Rosenfeld (A Cure for Gravity, 2000) doesn’t shrink from florid clichés (the crime lord’s beautiful daughter is an internist...

Like the post office employees who’ve made the phrase “going postal” a byword for the mixture of alienating boredom and violence, Inspector Max Diamond, of the US Postal Inspection Service, never seems to have a nice day. His latest task—punctuated by perhaps too rambling a series of earlier anecdotes from his job and his family life—is to watch hour upon hour of pornographic videotapes. Most are simply tedious; a few, which combine kiddie porn with snuff-film endings, are horrifying. Even when Max reconnects with his college sweetheart Phayle Tollard, who’s visiting Palm Beach when their Yale classmate Twy Boatwright is killed in a freak encounter with a power saw, his waking nightmares of little girls being raped or maimed or killed prevent him from resuming the sexual liaison Phayle is apparently eager to pick up where they left off.

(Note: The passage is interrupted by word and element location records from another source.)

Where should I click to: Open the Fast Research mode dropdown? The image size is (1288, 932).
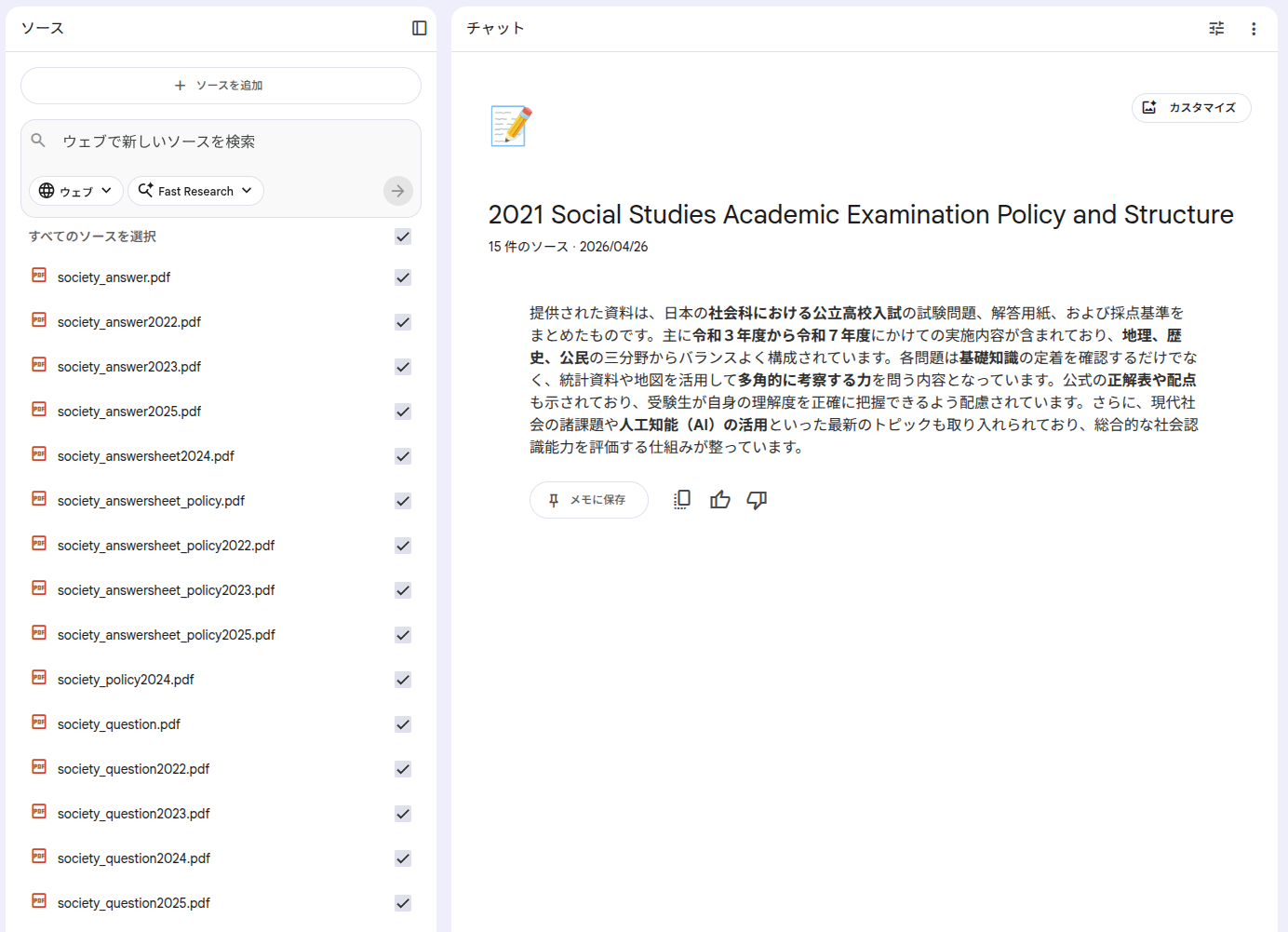tap(195, 191)
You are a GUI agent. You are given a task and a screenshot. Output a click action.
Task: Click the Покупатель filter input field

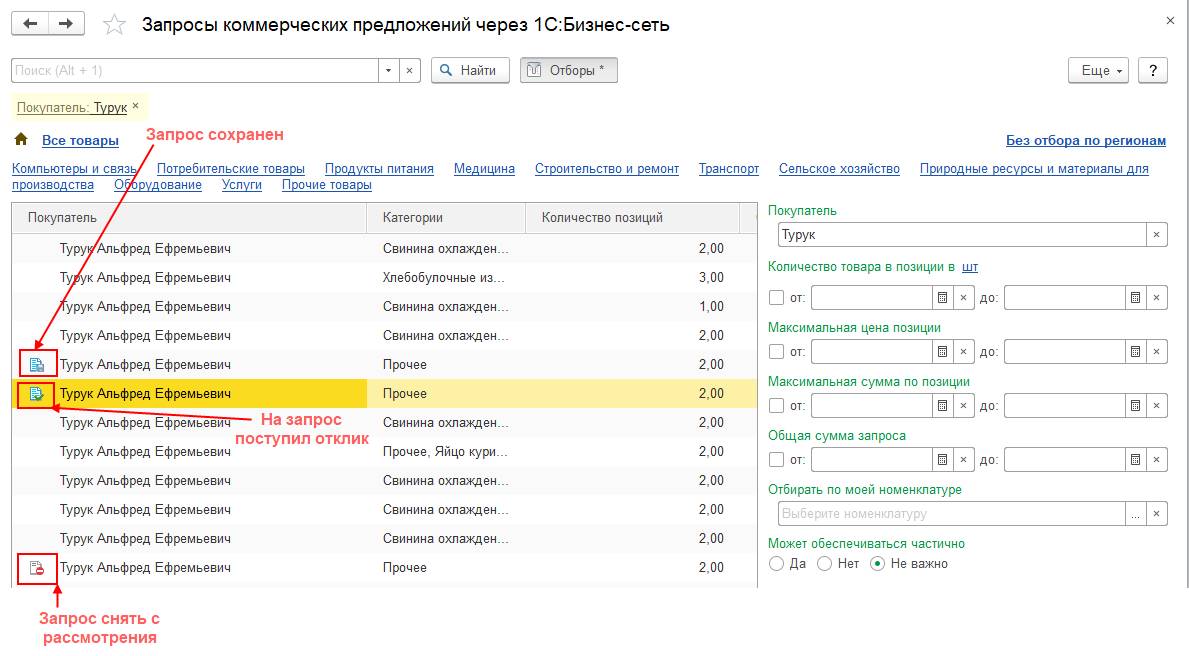click(960, 235)
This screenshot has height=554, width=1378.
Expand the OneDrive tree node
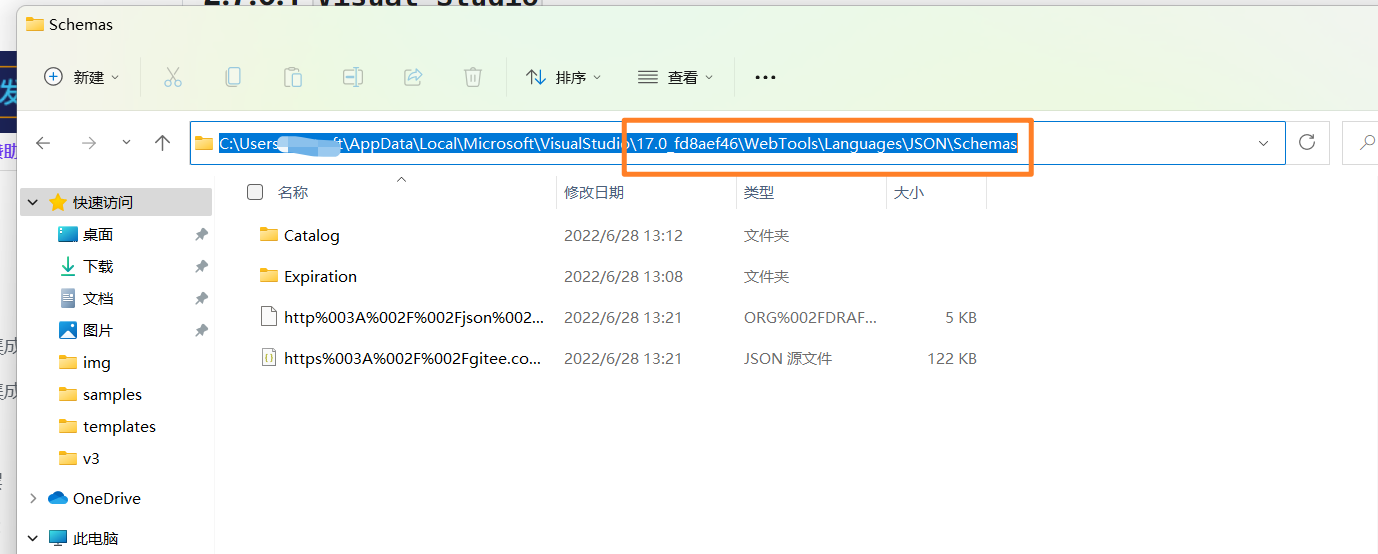click(33, 498)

As Max, mired in a grim caseload, struggles to trace the videos to their depraved source (a fraudulent postal employee’s abusive boyfriend? a local crime lord? a Shining Path guerilla?), the death of a second classmate, Twy’s law partner Jeff Grayson, raises a unique question: Will this be the first whodunit in history in which a serial killer provides the closest thing to uplifting relief?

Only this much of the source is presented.